> [Work to be completed]:
Among the lines below, count those with "will". Give only the number.

──────────────────────────────

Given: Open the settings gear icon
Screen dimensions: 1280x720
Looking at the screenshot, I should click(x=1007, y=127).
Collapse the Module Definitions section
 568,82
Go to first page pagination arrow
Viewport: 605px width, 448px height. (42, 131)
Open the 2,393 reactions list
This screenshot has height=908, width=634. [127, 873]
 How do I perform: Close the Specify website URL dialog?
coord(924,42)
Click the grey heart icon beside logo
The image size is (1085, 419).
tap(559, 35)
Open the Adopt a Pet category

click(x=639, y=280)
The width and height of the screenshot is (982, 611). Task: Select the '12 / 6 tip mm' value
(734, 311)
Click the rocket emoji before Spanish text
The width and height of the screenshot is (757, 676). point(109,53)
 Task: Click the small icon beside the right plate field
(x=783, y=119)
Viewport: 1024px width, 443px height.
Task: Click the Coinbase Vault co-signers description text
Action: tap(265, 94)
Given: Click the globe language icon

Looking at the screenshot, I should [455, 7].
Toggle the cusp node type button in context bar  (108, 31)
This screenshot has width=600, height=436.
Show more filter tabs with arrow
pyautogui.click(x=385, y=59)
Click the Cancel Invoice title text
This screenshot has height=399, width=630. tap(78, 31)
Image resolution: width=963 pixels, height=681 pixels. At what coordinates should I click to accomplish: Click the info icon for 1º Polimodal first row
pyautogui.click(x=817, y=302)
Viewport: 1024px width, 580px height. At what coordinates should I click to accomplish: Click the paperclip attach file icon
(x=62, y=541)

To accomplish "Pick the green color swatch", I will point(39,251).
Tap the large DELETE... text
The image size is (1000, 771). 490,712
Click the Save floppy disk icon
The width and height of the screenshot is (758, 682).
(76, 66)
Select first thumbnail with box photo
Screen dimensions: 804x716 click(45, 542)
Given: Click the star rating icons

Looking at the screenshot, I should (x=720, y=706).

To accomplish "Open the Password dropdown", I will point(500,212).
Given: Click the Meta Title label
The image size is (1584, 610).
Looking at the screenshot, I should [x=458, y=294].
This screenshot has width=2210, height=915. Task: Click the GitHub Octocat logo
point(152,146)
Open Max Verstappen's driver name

──────────────────────────────

> [Task answer]:
2